The young man could see all manner of body language signs, as well as sense the crossroads which Favo had found himself, but it did not completely add up. Something was still there, hidden.
“What else?” he asked bluntly.
Favo smiled, nodding. “See, that is why I must hire you. People just don’t ask me things straight out anymore, and I miss that.”
He walked back around the desk and sat in his chair. Opening the top drawer, he pulled out a small metal object and tossed it to Cousins. It was grey and shapeless, a compressed metal lump barely the size of his thumbnail.
“That’s the bullet Molla tried to kill me with,” he said. “Thanks to Ian’s little spell, it played just enough with reality to stop the actual impact – but the bullet was real, and had it not been for that spell, I would be a dead man.”
Cousins reached out and dropped the metal slug back on the desk. “How does hiring me tie in to that? If you want p
rotection, maybe you should be talking to Ian.”

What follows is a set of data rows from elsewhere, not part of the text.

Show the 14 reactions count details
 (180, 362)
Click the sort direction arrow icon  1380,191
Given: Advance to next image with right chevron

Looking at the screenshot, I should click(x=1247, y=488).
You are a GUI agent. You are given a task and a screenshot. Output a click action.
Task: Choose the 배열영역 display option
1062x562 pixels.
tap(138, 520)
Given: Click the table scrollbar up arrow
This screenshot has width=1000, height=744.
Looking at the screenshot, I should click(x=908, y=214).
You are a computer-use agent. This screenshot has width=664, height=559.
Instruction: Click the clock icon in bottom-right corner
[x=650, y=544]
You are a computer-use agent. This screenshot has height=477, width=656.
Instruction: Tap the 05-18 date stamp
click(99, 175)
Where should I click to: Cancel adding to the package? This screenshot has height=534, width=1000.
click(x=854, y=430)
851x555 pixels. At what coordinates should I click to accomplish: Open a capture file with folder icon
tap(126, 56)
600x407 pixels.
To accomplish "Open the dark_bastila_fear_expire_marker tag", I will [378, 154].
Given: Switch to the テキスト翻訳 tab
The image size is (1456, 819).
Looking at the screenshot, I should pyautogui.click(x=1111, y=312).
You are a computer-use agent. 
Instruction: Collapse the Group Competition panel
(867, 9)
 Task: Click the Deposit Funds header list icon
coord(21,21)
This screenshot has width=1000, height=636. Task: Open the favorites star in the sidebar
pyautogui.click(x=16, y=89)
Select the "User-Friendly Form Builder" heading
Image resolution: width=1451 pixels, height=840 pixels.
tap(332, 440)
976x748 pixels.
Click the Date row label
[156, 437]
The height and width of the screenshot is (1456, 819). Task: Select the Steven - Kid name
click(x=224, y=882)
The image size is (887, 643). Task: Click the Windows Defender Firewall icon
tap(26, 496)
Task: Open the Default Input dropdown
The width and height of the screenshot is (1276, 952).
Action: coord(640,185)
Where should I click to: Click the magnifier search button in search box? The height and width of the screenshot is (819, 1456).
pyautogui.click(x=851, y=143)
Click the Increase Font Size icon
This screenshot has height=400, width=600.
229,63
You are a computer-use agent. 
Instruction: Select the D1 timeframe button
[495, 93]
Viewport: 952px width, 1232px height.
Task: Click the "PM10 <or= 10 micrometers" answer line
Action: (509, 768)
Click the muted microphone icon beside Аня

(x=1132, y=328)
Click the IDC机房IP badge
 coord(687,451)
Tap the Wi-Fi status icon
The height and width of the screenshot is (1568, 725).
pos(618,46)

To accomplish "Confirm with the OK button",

Favo’s expression became unreadable for a moment. Then he seemed to shake it off, responding, “No, I’m not looking for protection. I’m looking for revenge.”
“I don’t see how I can help you with that, either,” Cousins said.
Following a deep sigh, Favo explained, “I think I may have a lead on Molla – I’m fairly certain I know who she was working for, but to investigate this I’m going to need to do a lot of digging around. I might even need your help for some of it, but also…” He gestured around the room. “I was honest when I said I needed to change things around here. Call it a result of my near-death experience, but I believe I need to shift this organization into something that won’t result in quite so many attempts on my life.”
Cousins nodded pensively. “I can see that being a challenge.”
“But don’t you see? You know the side of this town that would not open its doors to me – might not give me the chance to change. And yet, not to make too fine a point on it, I still need to make money. It’s just… I haven’t the slightest notion of how to do that honestly.”
For the first time, Cousins realized he was truly tempted to accept the offer. He’d been essentially on his own for most of his life – certainly, he had a very notably extensive extended family of sorts, but they weren’t the sort of people you turned to in your hour of personal need.
This would give him a solid foundation to build on – capital to invest, and so forth – and give him a chance to even potentially be involved in the Oldtown political process. That alone was a factor which played heavily on his decision, as having more access to the town council was something that he’d had his eye on for several years now.
Favo saw the wheels turning in Cousin’s mind, and decided to start laying down some details of the benefits Cousins could expect.
“You’ll have your own apartment – I have several to spare that you can choose from – and you’ll have your own staff and personal retinue. Or, if you prefer, you can choose your own from my people. You’ll have a budgetary allowance, as well as having all your personal needs financed - - I trust that you’ll find ways to keep my organization’s budgetary balance favorable during your transitional plan.” Taking note of Cousin’s unchanged expression, he said finally, “And, as a show of my good faith, I give you this.” Favo tossed a small key ring to Cousins. On the end of the ring was a single silver key.